A watched turkey never roasts.  Or something. That's why this new feature on Spotify seems so cool.

The steaming music service wants to provide the soundtrack for your Thanksgiving kitchen so they've come up with an app that will play music while your turkey roasts and adjust the length of the playlist based on the size of your turkey.

Time For Turkey uses the USDA standards for cooking times per poultry pound (stuffed or unstuffed) and then the app sets a musical timer so you can groove while you baste.

First, you enter the weight of your bird and select the stuffed/unstuffed option. Then you choose from several musical genres (Americana, Family Time, Club Kitchen, etc.)

Then just hit play as you put the bird in the oven and you've got turkey tunes for the rest of the afternoon.

Sounds good, but I'm not particularly confident in the 325 degree cooking temperature this whole plan is based on. Alton Brown (my personal food guru, and he should be yours too) suggests 350. Also, I brine my bird because, well, because I'm a great American. This usually affects the cooking time. Did Spotify take this into account?  I don't know, and I'm not sure I want to take the chance. This is too important: It's turkey, dammit.

Too cover their tail feathers, Spotify includes this lawyer-approved disclaimer: "Please take care—baste, check and check again. No matter how hot the music, an undercooked turkey will kill the party."

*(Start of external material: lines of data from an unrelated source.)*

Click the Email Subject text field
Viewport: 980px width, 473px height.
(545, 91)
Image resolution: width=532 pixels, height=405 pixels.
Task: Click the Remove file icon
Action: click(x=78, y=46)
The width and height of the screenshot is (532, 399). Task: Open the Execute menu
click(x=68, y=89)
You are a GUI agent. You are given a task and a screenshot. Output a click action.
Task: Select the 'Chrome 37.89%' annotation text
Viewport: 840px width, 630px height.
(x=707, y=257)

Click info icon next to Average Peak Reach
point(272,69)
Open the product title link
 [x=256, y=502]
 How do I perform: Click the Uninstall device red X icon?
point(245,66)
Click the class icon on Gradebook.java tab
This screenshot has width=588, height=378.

Another problem: I don't see Taylor Swift on any of the playlists. This, of course, is because of her very public split with the streaming service last month. None other than some unknown guy from a band with the stupid name "Moke Hill" has publicly disagreed with my girl, Taylor about this issue, but really, whose side do you want to be on? This guy‘s?

Or her's:

Taylor Swift

Yeah, the question answers itself.

I'll stick with my probe thermometer and the sound of the Lions' game, thank you very much.